Bereits am Vormittag fuhren am Rande der Altstadt am Fischmarkt die zahlreichen Kutschen und historischen Bier-Lastwagen der Brauereien auf. Die Brauer, ihr Personal und ihre Freunde und Gäste zeigten sich stolz in festlicher und oftmals auch historischer Kleidung, die wunderbar herausgeputzten Karossen und Fahrzeuge waren von interessierten Menschen umlagert, und auch das eine oder andere Bier wurde zu dieser frühen Stunde schon getrunken.

 

Langsam formierte sich nun der Umzug der Brauer und Brauereien, und die schon ungeduldig mit den Hufen schlagenden Pferde konnten sich endlich in Bewegung setzen. Quer durch die Gassen der Stadt zogen die Fahrzeuge, und unterwegs standen die Menschen, schauten, staunten und freuten sich über die teilweise großzügig ausgeschenkten Freibiere.

 

Auf dem großen Markt, dem Grand Place, angekommen, sahen wir die Bierstände: Eng aneinander gedrängt, von einem Zaun umgeben, waren wohl 40 Brauereien vertreten. An mehreren zentralen Verkaufsstellen am Rande des Marktes konnten die Bierliebhaber spezielle Kronkorken kaufen, die an den Bierbuden als Währung dienten.
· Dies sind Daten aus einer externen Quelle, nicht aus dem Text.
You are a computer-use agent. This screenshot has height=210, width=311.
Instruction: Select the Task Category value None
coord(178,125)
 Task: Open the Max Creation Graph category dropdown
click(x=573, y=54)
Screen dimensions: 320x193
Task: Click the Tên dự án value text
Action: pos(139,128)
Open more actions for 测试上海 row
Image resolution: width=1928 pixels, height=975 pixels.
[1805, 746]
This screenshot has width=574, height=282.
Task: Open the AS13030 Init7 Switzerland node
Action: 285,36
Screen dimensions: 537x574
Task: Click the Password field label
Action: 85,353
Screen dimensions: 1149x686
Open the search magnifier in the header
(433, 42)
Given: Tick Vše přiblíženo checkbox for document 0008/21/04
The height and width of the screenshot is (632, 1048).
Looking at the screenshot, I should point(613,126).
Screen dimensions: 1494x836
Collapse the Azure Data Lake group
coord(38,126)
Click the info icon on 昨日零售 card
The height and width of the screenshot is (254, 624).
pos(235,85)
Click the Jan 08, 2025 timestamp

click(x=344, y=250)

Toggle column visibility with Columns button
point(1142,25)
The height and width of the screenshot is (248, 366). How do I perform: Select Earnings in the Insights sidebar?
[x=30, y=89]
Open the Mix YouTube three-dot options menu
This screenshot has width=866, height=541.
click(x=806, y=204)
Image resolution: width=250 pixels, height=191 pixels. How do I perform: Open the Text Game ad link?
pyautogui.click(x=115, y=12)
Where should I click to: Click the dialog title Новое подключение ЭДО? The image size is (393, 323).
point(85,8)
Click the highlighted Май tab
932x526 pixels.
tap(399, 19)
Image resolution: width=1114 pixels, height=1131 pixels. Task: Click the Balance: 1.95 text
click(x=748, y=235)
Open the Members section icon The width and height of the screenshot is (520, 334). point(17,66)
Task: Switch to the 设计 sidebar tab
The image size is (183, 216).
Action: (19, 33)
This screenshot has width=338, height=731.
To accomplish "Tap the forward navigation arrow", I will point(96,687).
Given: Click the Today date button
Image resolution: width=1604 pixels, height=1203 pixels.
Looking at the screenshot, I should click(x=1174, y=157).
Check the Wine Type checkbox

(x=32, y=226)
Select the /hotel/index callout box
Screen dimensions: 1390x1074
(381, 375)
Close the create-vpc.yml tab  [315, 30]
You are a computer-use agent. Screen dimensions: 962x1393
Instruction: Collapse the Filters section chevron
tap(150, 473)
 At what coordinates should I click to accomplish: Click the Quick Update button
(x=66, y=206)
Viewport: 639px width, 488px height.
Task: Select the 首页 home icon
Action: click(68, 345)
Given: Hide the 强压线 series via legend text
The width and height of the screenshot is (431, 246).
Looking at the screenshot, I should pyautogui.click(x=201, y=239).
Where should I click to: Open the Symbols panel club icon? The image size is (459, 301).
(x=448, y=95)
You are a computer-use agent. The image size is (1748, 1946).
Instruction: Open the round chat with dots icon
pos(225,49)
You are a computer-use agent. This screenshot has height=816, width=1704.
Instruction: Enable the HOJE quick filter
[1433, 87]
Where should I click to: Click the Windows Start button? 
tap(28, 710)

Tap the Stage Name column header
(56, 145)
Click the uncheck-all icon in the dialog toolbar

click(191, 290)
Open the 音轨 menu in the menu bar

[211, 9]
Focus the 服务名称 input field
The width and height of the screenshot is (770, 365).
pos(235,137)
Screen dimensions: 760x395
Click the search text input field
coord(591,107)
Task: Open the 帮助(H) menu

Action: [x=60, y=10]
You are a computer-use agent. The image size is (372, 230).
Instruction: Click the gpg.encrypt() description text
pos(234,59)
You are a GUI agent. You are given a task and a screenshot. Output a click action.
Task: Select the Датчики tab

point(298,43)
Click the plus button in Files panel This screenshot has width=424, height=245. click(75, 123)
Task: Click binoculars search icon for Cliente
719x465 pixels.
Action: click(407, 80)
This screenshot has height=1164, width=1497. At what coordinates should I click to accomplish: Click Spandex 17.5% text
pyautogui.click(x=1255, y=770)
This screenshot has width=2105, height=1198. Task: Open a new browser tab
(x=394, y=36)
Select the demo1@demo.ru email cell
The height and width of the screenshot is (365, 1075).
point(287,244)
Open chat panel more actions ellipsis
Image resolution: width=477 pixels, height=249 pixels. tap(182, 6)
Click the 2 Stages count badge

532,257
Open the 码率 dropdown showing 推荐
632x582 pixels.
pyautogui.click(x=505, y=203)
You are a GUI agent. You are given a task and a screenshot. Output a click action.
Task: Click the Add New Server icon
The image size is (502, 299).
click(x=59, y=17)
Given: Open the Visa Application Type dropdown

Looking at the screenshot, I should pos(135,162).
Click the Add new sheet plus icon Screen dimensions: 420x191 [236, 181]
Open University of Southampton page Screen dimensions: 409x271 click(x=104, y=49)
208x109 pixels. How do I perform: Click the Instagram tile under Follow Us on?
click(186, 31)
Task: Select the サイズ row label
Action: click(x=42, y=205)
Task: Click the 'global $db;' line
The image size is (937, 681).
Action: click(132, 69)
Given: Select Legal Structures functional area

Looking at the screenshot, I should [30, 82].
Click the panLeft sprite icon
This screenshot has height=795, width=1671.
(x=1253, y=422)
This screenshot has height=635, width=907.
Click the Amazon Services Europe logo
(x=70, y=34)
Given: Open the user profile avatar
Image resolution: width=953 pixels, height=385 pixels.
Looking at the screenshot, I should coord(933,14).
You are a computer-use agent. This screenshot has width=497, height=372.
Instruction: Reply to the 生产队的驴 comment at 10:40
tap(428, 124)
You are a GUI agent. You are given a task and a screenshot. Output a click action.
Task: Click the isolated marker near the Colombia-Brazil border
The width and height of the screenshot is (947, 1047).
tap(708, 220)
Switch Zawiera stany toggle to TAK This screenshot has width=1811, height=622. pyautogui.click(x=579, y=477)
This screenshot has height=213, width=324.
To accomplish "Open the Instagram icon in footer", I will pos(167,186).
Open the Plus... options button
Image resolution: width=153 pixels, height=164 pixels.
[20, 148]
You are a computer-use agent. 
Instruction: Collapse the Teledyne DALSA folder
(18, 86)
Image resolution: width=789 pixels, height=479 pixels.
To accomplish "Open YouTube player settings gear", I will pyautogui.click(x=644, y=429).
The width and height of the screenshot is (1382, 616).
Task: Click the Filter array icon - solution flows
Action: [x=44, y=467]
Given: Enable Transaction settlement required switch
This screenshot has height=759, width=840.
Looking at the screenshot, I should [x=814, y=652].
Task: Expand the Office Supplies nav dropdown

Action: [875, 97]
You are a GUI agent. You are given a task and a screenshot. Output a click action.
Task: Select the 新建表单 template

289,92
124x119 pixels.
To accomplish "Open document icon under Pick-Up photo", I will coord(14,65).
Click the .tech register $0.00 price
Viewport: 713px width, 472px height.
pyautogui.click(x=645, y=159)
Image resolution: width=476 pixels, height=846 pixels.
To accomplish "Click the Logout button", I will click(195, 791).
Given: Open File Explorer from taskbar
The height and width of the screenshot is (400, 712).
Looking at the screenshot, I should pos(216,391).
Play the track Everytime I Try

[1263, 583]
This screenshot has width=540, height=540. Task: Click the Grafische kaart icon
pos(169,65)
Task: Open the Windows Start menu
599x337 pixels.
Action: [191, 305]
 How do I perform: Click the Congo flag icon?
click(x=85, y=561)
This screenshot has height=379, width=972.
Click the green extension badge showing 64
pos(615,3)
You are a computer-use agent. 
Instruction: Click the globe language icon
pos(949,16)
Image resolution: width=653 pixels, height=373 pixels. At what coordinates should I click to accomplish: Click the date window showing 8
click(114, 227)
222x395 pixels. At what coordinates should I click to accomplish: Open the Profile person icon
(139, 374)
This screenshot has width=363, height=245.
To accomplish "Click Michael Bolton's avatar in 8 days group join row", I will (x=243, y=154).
Schnell füllten wir uns die Taschen, und dann ging es los.

 

An jedem Stand wurden die meisten Produkte der jeweiligen Brauerei vom Fass angeboten, immer aus dem passenden Glas mit dem passenden Logo, perfekt gezapft und bei Bedarf auch mit geduldigen Erläuterungen, um was für ein Bier es sich handele, welche Besonderheiten es aufwiese und wie man es am besten genießen solle.

 

Diese Vielfalt der Gläser war es auch, die den Zaun und die Ausgangskontrolle rund um den Zentralbereich nötig machte – zu groß ist die Gefahr, dass Souvenirjäger hier überreichlich Beute machen…

 

Überall herrschte eine ausgelassene, fröhliche und bis zuletzt auch friedliche Stimmung. Wir probierten buchstäblich dutzende Spezialitäten und bekamen einen schönen Eindruck der schier unendlichen Vielfalt des belgischen Bieres. Vom einfachen spritzigen Pils über fruchtige, schwere, dunkle, helle, bunte, süße, herbe, saure, würzige, malzige und vollmundige Spezialitäten bis hin zum Westvleteren Trappistenbier, das üblicherweise ausschließlich an der Klosterpforte selbst erworben werden kann und nur ausnahmsweise auf diesem Fest ausgeschenkt wurde, war alles vertreten, was die Szene aufbieten konnte.

 

Nach Einbruch der Dunkelheit füllte sich das Areal noch weiter – so dies überhaupt noch möglich zu sein schien… Trotz dichtem Gedränge, schwitzender, fröhlicher Menschenmassen und schneidend dicker Luft (unter freiem Himmel!) schafften es kleine Musikergruppen trotzdem noch, sich durch kleinste Lücken zu schieben, aufzuspielen und die Stimmung noch weiter anzuheizen. Einfach nur bombig!